■ **Task**: Would you return the entries below word for word?

■ **Dataset entries**:
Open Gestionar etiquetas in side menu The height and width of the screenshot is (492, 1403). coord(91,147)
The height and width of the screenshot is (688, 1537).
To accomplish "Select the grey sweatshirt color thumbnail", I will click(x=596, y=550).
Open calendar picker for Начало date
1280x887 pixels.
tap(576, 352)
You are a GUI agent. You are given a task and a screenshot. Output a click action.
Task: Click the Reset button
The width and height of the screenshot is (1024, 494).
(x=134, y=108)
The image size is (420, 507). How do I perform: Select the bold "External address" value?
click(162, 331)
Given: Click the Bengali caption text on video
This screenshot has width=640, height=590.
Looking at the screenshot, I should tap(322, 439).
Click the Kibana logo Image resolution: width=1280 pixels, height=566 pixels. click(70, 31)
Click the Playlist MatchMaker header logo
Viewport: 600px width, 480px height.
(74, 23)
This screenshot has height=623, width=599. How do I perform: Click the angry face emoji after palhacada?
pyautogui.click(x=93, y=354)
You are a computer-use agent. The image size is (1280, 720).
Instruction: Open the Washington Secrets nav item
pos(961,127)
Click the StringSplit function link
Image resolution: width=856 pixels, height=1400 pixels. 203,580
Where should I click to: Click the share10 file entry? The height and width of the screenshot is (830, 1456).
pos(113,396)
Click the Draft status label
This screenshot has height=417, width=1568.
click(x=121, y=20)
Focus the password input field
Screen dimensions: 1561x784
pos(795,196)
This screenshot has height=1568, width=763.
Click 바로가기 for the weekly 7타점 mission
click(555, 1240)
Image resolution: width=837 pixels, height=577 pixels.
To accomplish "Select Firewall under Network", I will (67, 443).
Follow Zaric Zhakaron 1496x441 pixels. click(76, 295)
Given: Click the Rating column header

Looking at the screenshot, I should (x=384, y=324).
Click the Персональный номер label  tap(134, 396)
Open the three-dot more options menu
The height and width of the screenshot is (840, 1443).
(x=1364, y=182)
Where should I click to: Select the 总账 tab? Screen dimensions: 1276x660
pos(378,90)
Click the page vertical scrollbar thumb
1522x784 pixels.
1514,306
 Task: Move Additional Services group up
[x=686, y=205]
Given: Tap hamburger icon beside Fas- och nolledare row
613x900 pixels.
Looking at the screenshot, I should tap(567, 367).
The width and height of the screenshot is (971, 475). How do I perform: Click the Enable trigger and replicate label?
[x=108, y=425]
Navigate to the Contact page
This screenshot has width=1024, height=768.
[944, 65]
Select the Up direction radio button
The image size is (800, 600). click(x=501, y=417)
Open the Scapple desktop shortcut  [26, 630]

■ **Answer to the problem**:
Open Gestionar etiquetas in side menu The height and width of the screenshot is (492, 1403). coord(91,147)
The height and width of the screenshot is (688, 1537).
To accomplish "Select the grey sweatshirt color thumbnail", I will click(x=596, y=550).
Open calendar picker for Начало date
1280x887 pixels.
tap(576, 352)
You are a GUI agent. You are given a task and a screenshot. Output a click action.
Task: Click the Reset button
The width and height of the screenshot is (1024, 494).
(x=134, y=108)
The image size is (420, 507). How do I perform: Select the bold "External address" value?
click(162, 331)
Given: Click the Bengali caption text on video
This screenshot has width=640, height=590.
Looking at the screenshot, I should tap(322, 439).
Click the Kibana logo Image resolution: width=1280 pixels, height=566 pixels. click(70, 31)
Click the Playlist MatchMaker header logo
Viewport: 600px width, 480px height.
(74, 23)
This screenshot has height=623, width=599. How do I perform: Click the angry face emoji after palhacada?
pyautogui.click(x=93, y=354)
You are a computer-use agent. The image size is (1280, 720).
Instruction: Open the Washington Secrets nav item
pos(961,127)
Click the StringSplit function link
Image resolution: width=856 pixels, height=1400 pixels. 203,580
Where should I click to: Click the share10 file entry? The height and width of the screenshot is (830, 1456).
pos(113,396)
Click the Draft status label
This screenshot has height=417, width=1568.
click(x=121, y=20)
Focus the password input field
Screen dimensions: 1561x784
pos(795,196)
This screenshot has height=1568, width=763.
Click 바로가기 for the weekly 7타점 mission
click(555, 1240)
Image resolution: width=837 pixels, height=577 pixels.
To accomplish "Select Firewall under Network", I will (67, 443).
Follow Zaric Zhakaron 1496x441 pixels. click(76, 295)
Given: Click the Rating column header

Looking at the screenshot, I should (x=384, y=324).
Click the Персональный номер label  tap(134, 396)
Open the three-dot more options menu
The height and width of the screenshot is (840, 1443).
(x=1364, y=182)
Where should I click to: Select the 总账 tab? Screen dimensions: 1276x660
pos(378,90)
Click the page vertical scrollbar thumb
1522x784 pixels.
1514,306
 Task: Move Additional Services group up
[x=686, y=205]
Given: Tap hamburger icon beside Fas- och nolledare row
613x900 pixels.
Looking at the screenshot, I should tap(567, 367).
The width and height of the screenshot is (971, 475). How do I perform: Click the Enable trigger and replicate label?
[x=108, y=425]
Navigate to the Contact page
This screenshot has width=1024, height=768.
[944, 65]
Select the Up direction radio button
The image size is (800, 600). click(x=501, y=417)
Open the Scapple desktop shortcut  [26, 630]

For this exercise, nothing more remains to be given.